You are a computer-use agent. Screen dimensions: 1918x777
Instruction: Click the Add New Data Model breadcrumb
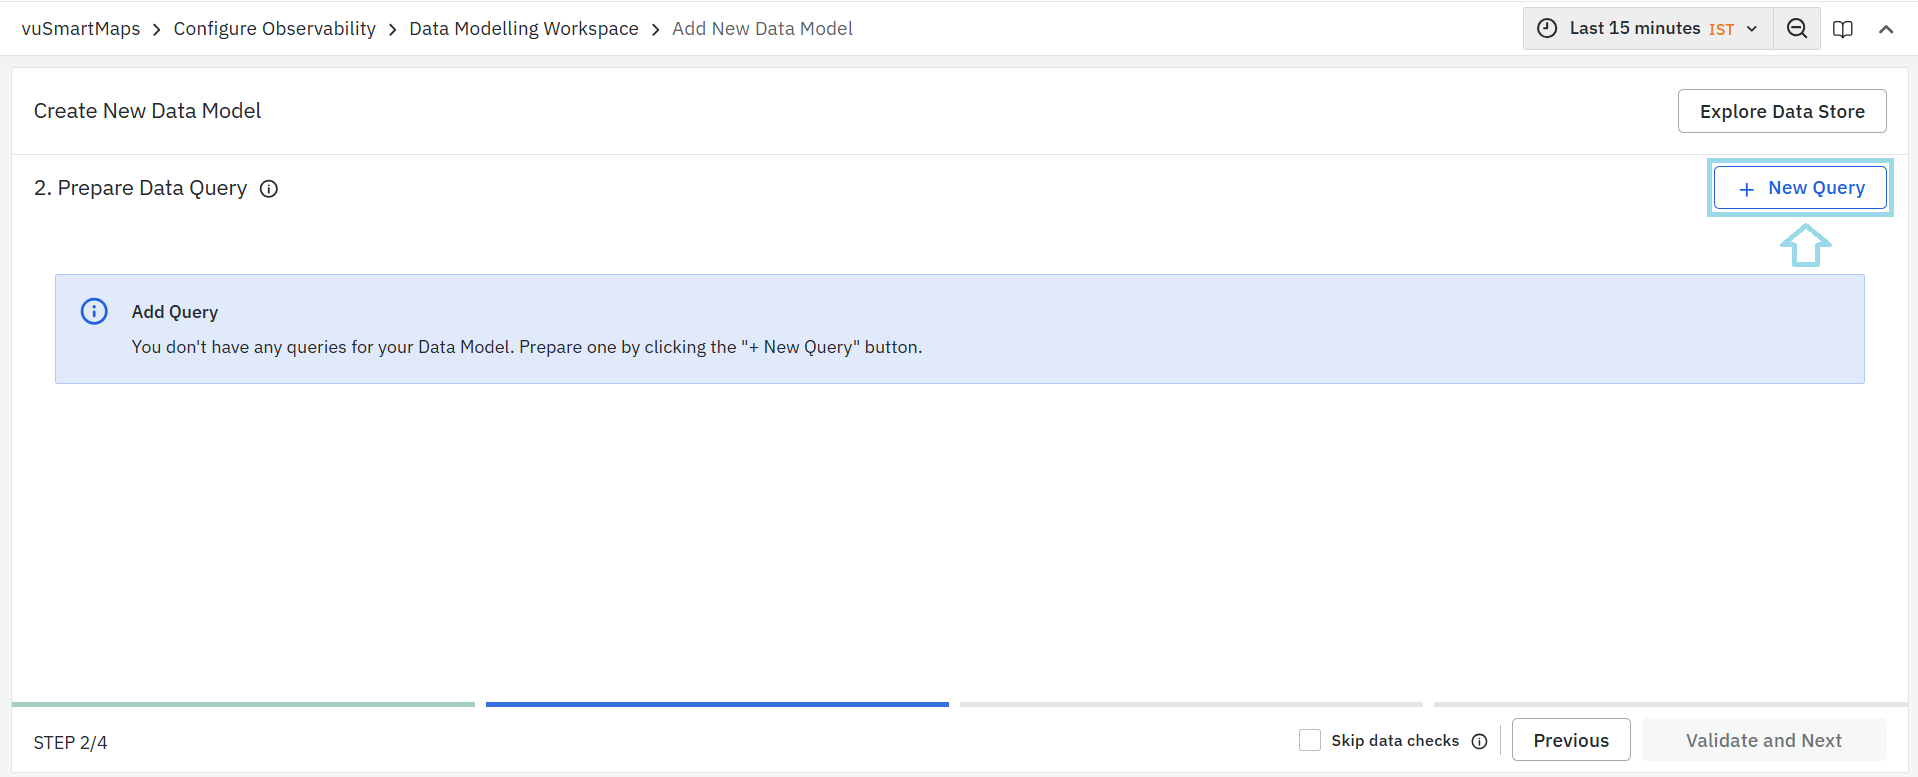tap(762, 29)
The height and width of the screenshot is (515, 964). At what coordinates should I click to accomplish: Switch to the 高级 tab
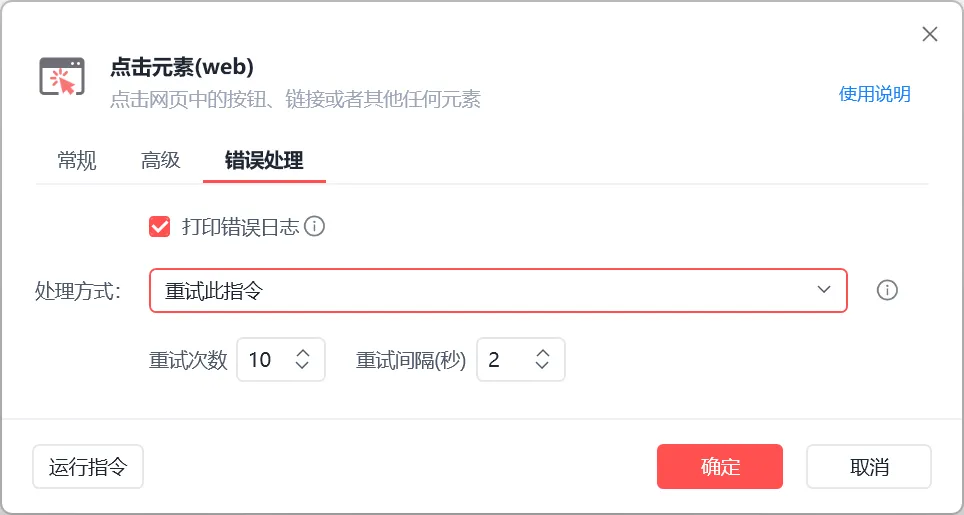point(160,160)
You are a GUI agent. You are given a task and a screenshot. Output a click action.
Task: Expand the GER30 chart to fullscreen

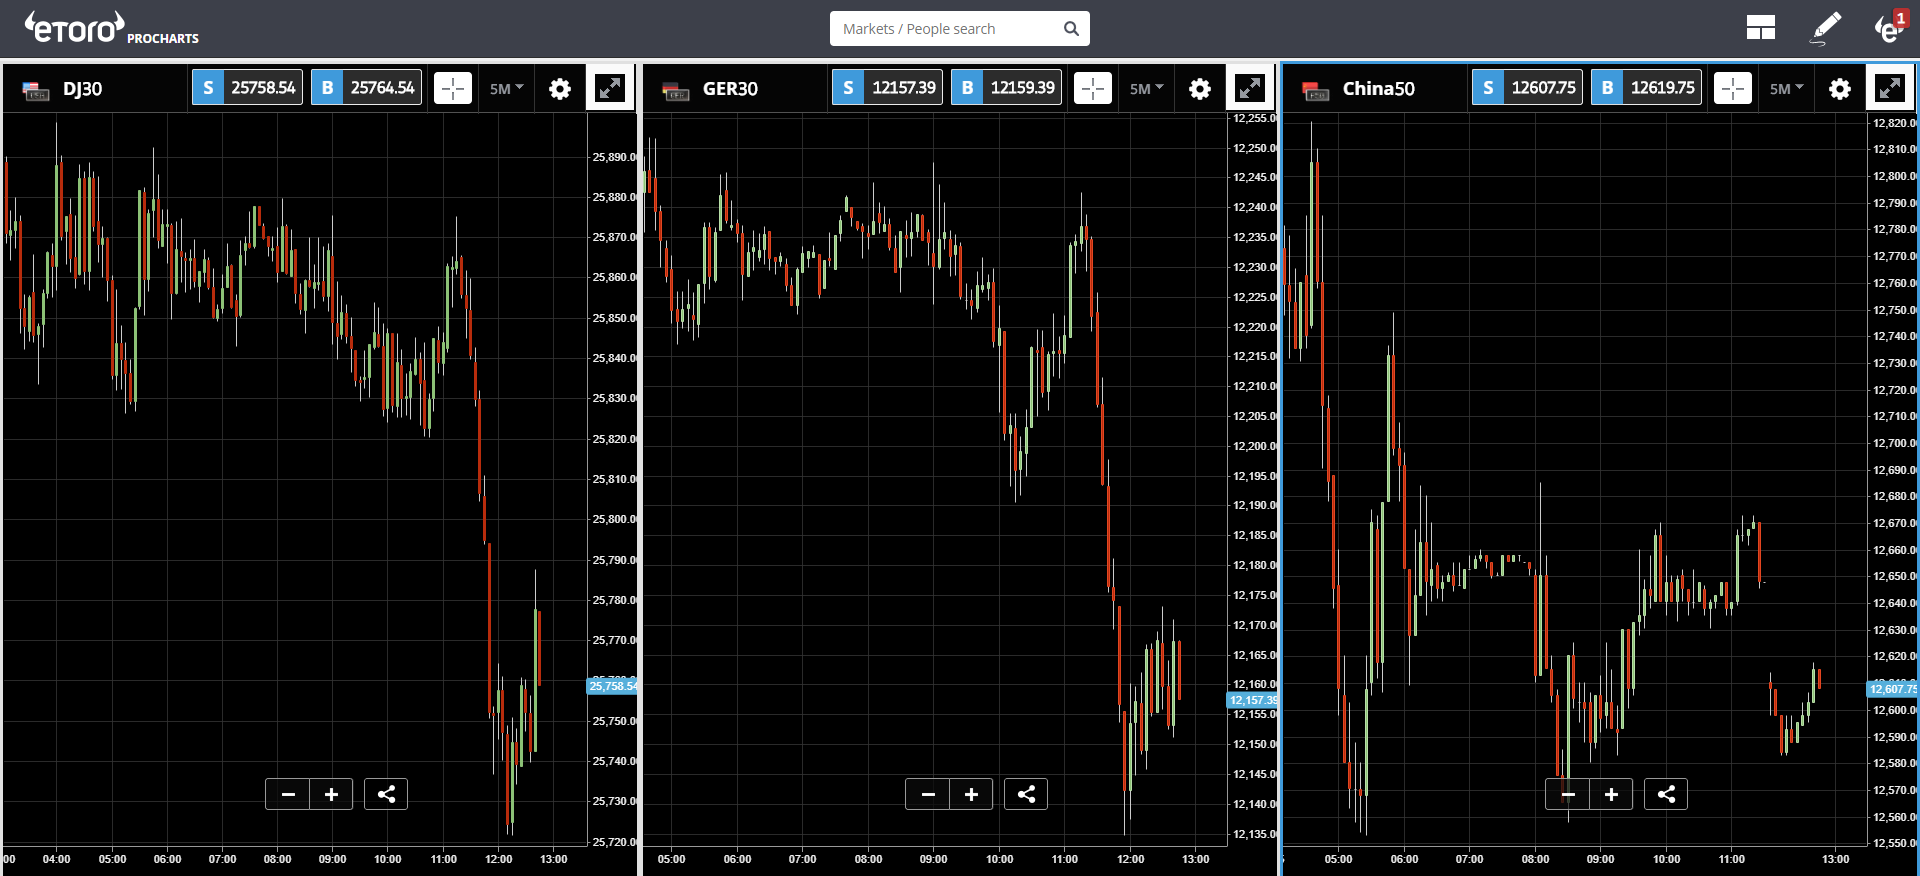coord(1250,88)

•••

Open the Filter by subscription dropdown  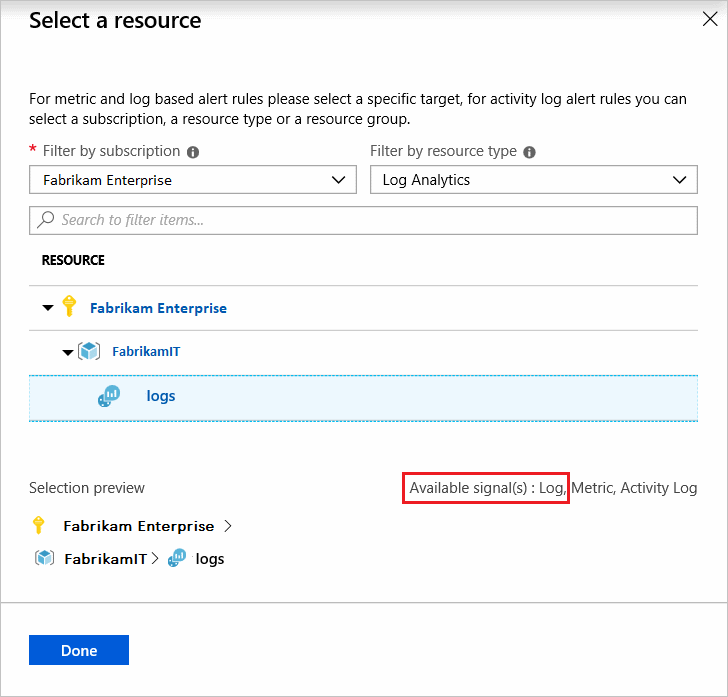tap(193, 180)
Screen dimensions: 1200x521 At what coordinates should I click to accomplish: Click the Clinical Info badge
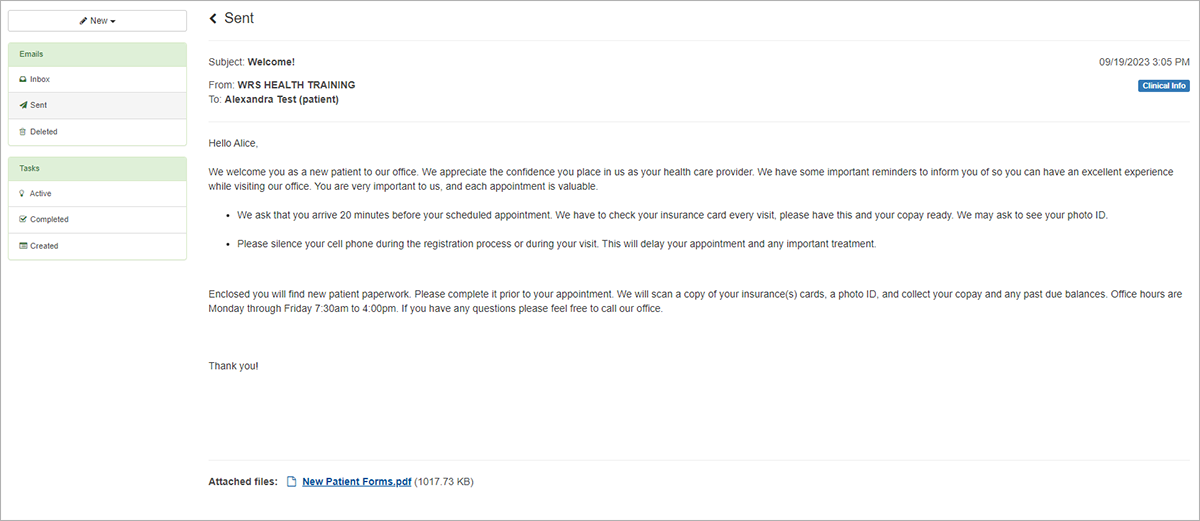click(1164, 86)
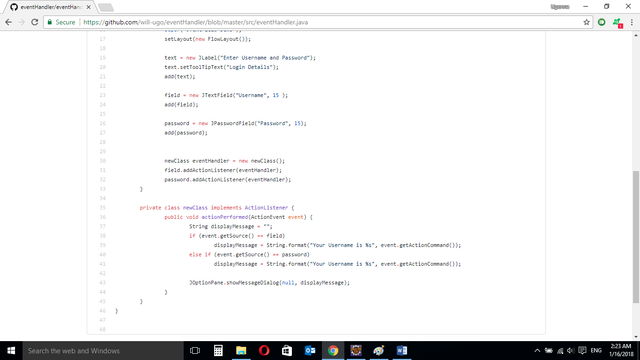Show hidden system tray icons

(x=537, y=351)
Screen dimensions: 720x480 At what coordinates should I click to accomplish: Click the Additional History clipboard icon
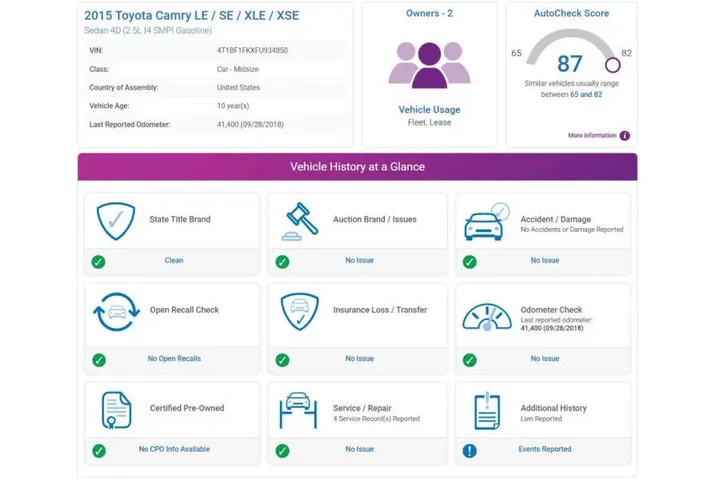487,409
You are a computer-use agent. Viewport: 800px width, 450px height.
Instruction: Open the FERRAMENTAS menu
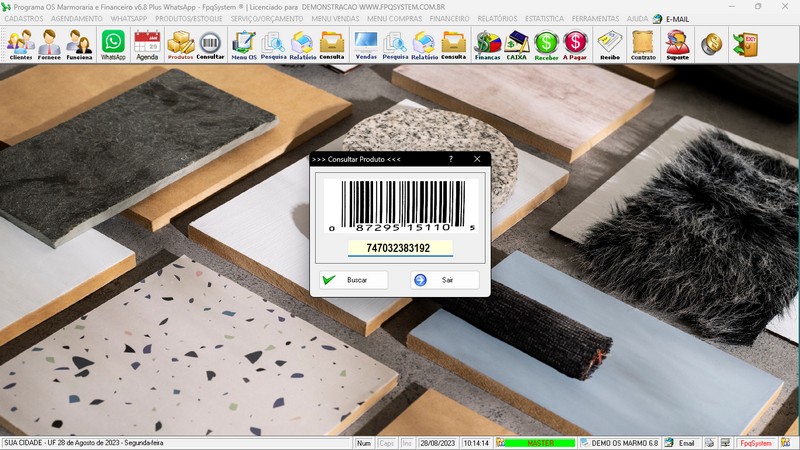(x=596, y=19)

•••

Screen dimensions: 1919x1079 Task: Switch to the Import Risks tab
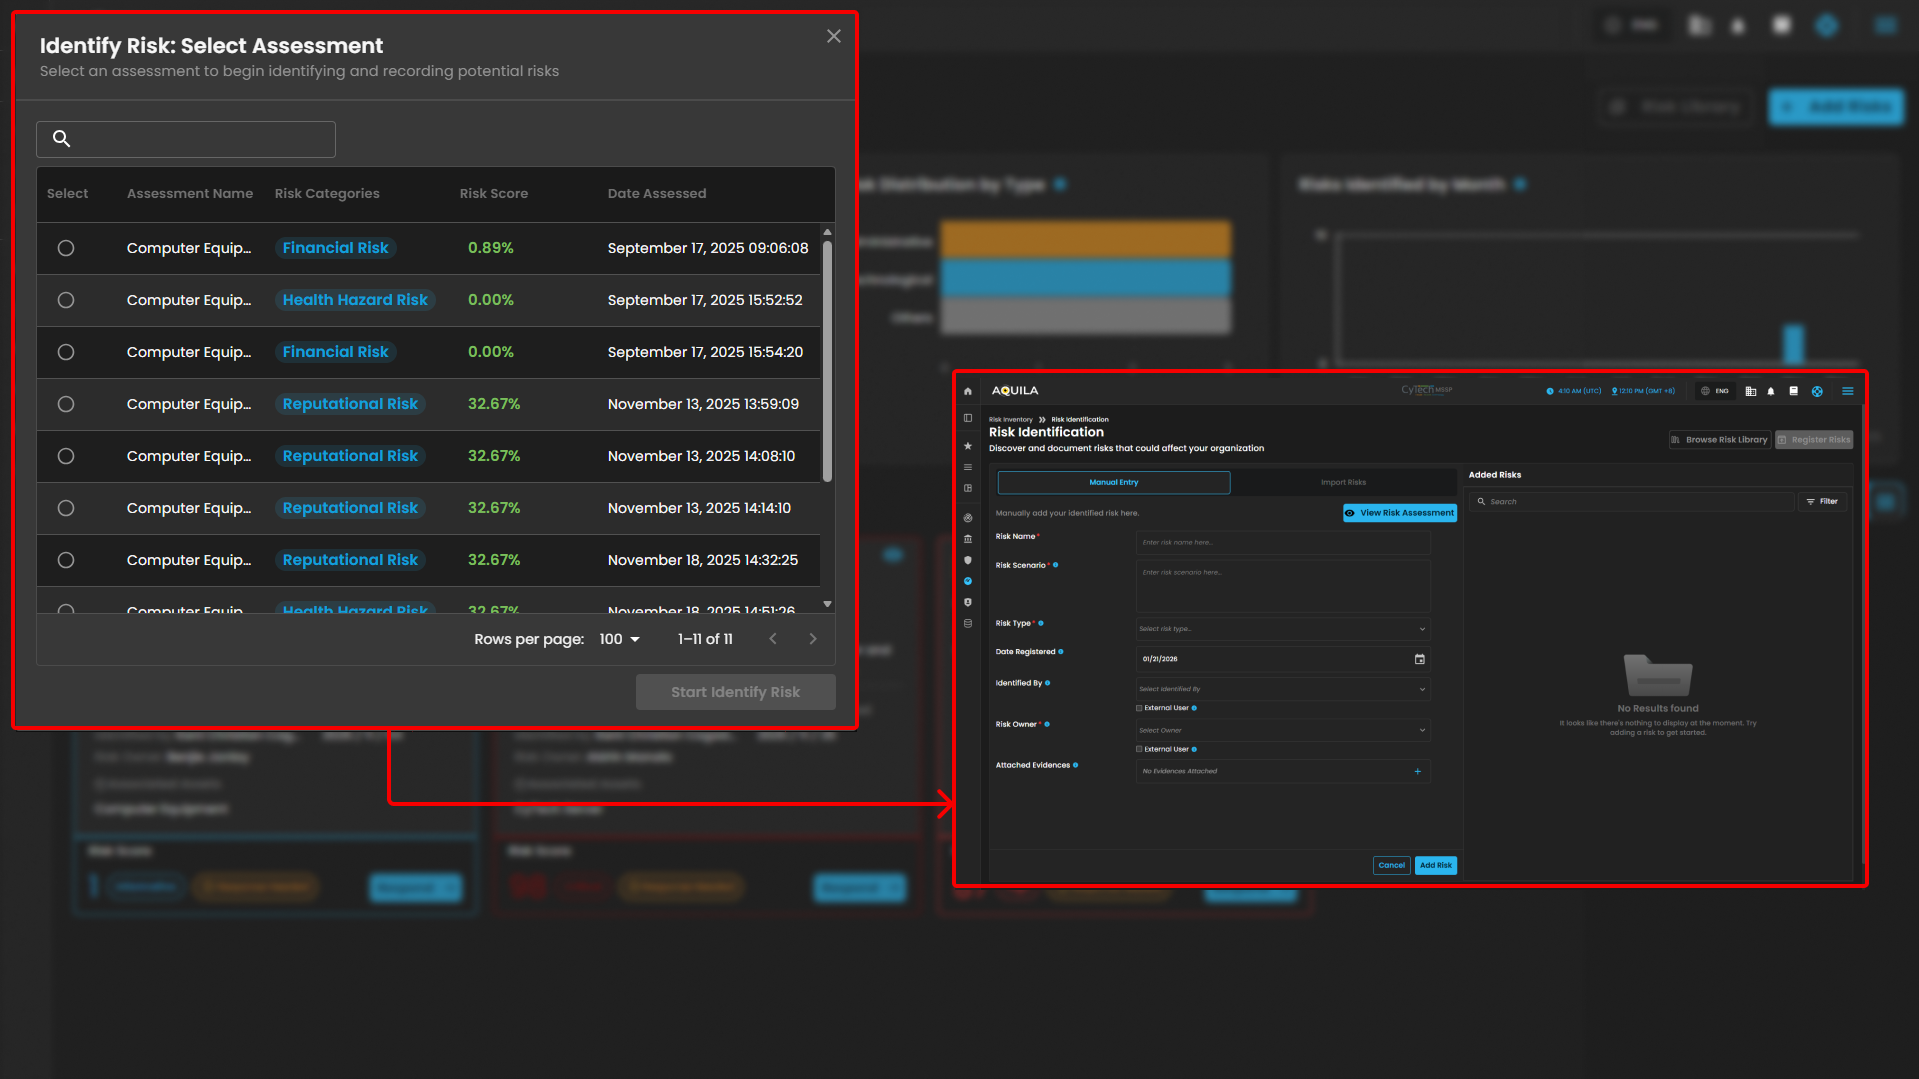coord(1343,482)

•••

→ WORK TASK: Where a line of the records holds the word "computer", copy that line.

→ ANSWER BELOW:
You are a computer-use agent. Screen dimensions: 1918x777
You are a computer-use agent. Viewport: 800px width, 450px height.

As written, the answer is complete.